なお、ハイヒールを長時間はいていた人の足は、ハイヒールをはいていたときの形のままになってしまっていることがあります。
つまり、ふくらはぎはかなり短縮したまま(足関節が底屈ぎみ)・足底腱膜はかなり伸びたまま(偏平足を超えて、足指が反ったまま)になってしまっているのです。

すると、室内でハイヒールをはかずに立ったとき、膝痛になったりします。
立位の際、ふくらはぎが短縮した人は足底腱膜を伸ばし「足の中の細かい関節を動かすことで足関節が90度背屈したように見える形をつくる」ことが多いのですが、ハイヒールをはいていた人のふくらはぎは足の中の関節を動かすことでカバーできる限界以上に短縮しているからです。
そのような人がハイヒールをはかずに踵を浮かさないで立つと、足関節が底屈ぎみとなるためその分膝が後ろにいきます。
しかし、そのままでは後ろに倒れてしまうため、体幹を前にもってくることになります。
すると、膝を無理に反らす(まっすぐ以上に伸ばす)ことになります(=反張膝)。反張膝は膝痛の原因になります。

「ふくらはぎの短縮」や「伸びたまま固まってしまった足底腱膜」を改善するには、「血行をよくしながら、ふくらはぎを緩め足底腱膜の筋力強化を行う」とよいですが、改善には長期間を要することが多いです。
よって、そのような場合は、とりあえず「室内でもハイヒールをはく」などの対策が必要な場合もあります。
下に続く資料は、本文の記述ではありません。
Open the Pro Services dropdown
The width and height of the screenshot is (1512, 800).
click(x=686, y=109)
(注5)負荷が大きくても血行がよければ筋肥大することもありますが、地面は動かないので莫大な負荷になりますから、筋肥大するにはよほど血行がよい必要があります。

ちなみに、高齢になると大腿裏の筋の短縮がひどくなり膝が曲がってしまう人がいますが、原因の1つには「血行が悪くなっても、大きな歩幅で後ろに蹴る歩き方をしたこと」もあるのではないかと思います。
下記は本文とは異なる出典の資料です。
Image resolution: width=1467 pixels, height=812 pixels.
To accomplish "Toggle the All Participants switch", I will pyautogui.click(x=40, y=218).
ところが、大腿裏の筋~ふくらはぎ~足底腱膜が血行不良や過労により短縮した結果、膝が曲がったり歩幅が小さくなってきたりすると、「膝を伸ばし大きな歩幅で歩く努力が足りなかったからだ」と考えもっと行ってしまう人がいます。
すると、短縮している筋肉を無理に伸ばすため断裂・防衛反応↑となったり、過労↑→短縮↑となったりすることになります。

(注6)すねの筋を鍛えてもB「短縮がある程度進行したら、その後は収縮しないことで短縮の進行を防ぐ」となれば底屈ぎみになりやすいです。
すねの筋がA「乳酸・カルシウムがたまり、短縮・収縮したまま」になっても、「短縮したふくらはぎ」に負けて断裂すれば底屈ぎみになります。

ただし、すねの筋がAになると、ふくらはぎには勝てなくても足底腱膜には勝つ場合があります。
ふくらはぎ>すねの筋>足底腱膜であることが多いので、すべて短縮した場合は、足底腱膜が伸ばされ断裂しやすいです。